In 2010, Hustad and Hansen [32] proposed a model based on three sets of two-phase data, appropriately considering six types of saturation, namely, two-phase saturation, residual saturation, or critical saturation. They used the following interpolation to plot permeability maps of the reservoir:

$$k_{ro}\left(S_{omnx}\right)=\frac{S_w}{S_w+S_g}\cdot k_{row}\left(S_{omnx}\right)+\frac{S_g}{S_w+S_g}{k}_{rog}\left(S_{omnx}\right)$$

(21)

In 2019, Shokoufeh and Mehran [33] modified the Stone I model, taking into account the flow in three-phase systems during immiscible and near-miscible gas-water alternating injection experiments to correct oil phase relative permeability. The results indicated that the Stone model overestimated oil phase relative permeability data in regions of low oil saturation. Additionally, it was found that Stone’s exponential model could not simulate the gradual decrease in oil phase relative permeability data. To improve the results, a constant parameter called the oil reduction factor (${\beta }_o$) was introduced into the Stone I model at low oil saturations, which remained constant throughout the entire gas-water alternating experiment to consider the effect of separated oil clusters. Furthermore, this modified model no longer requires the end-of-cycle residual oil saturation (Som) needed by the Stone model.

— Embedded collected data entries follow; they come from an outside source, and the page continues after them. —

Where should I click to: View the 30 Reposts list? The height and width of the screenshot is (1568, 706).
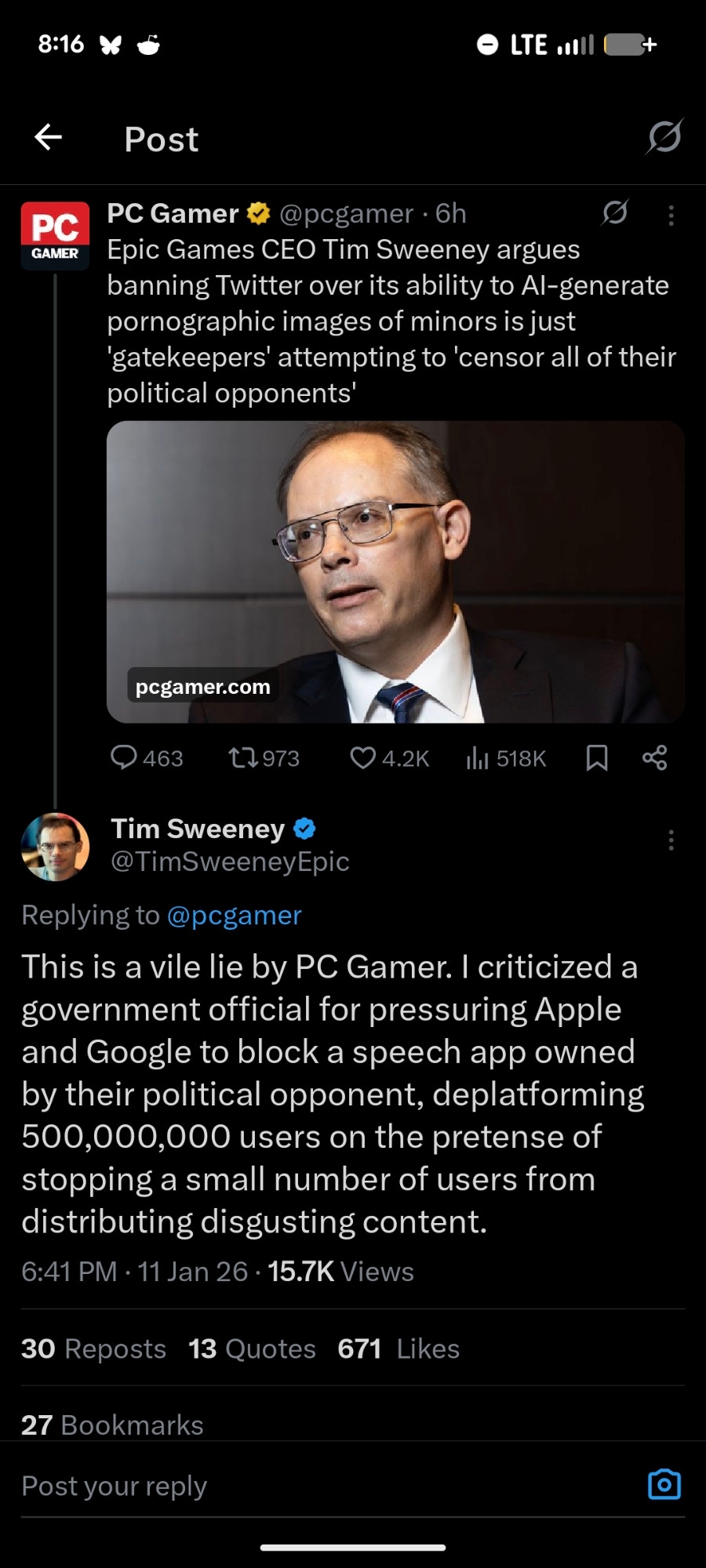point(93,1348)
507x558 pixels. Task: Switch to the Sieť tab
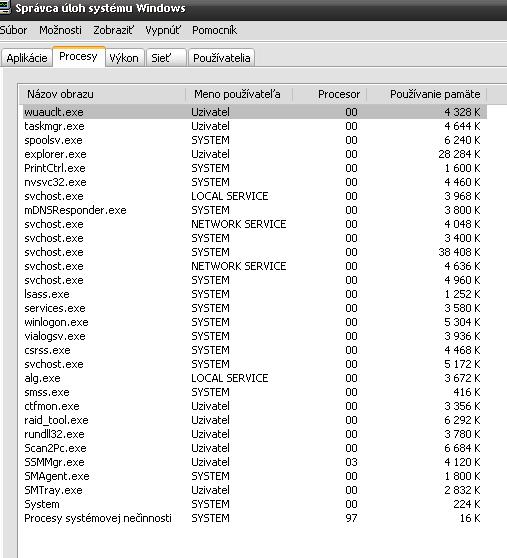(166, 58)
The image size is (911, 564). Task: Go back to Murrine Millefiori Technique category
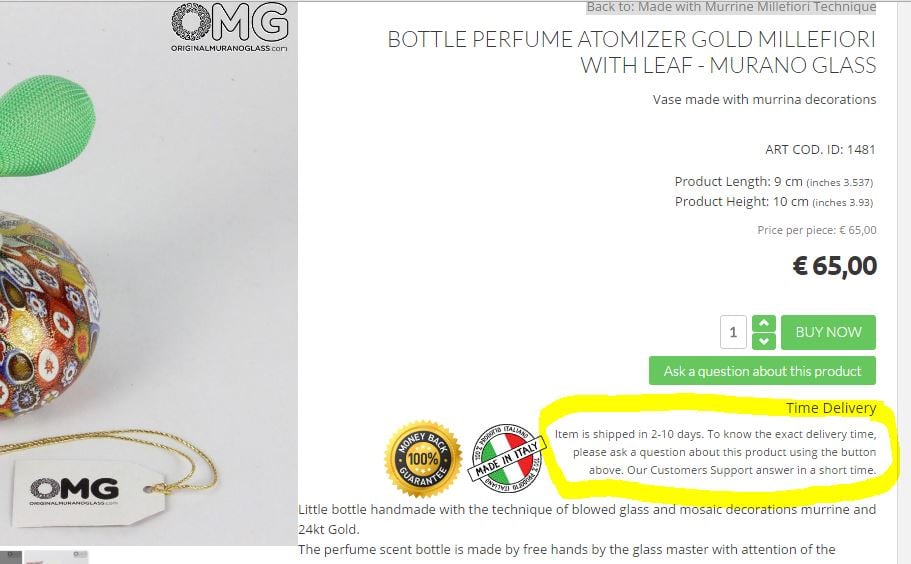coord(730,7)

For $S_o>S_{orw}$ (Stone Ⅰ):

$$k_{ro}=k_{rocw}\cdot S{S}_o{F}_w{F}_g$$

(22)

For $S_o<S_{orw}$ (The modified Stone I model):

$$k_{ro}={\beta }_o\cdot k_{rocw}\cdot S{S}_o{F}_w{F}_g$$

(23)

$$S{S}_o=\frac{S_o-S_{om}}{1-S_{om}-S_{wco}}$$

(24)

$$S{S}_w=\frac{S_w-S_{wco}}{1-S_{om}-S_{wco}}$$

(25)

$$S{S}_g=\frac{S_g}{1-S_{om}-S_{wco}}$$

(26)

$$F_w=\frac{k_{row}}{k_{rocw}\left(1-S{S}_w\right)}$$

(27)

$$F_g=\frac{k_{rog}}{k_{rocw}\left(1-S{S}_g\right)}$$

(28)

Research on the current state and development history of relative permeability models reveals that relative permeability is a function of saturation. Three-phase permeability is derived from two-phase relative permeability through linear interpolation or saturation interpolation. Currently, the most widely applied three-phase relative permeability models are the Stone I model, Stone II model, and Baker model.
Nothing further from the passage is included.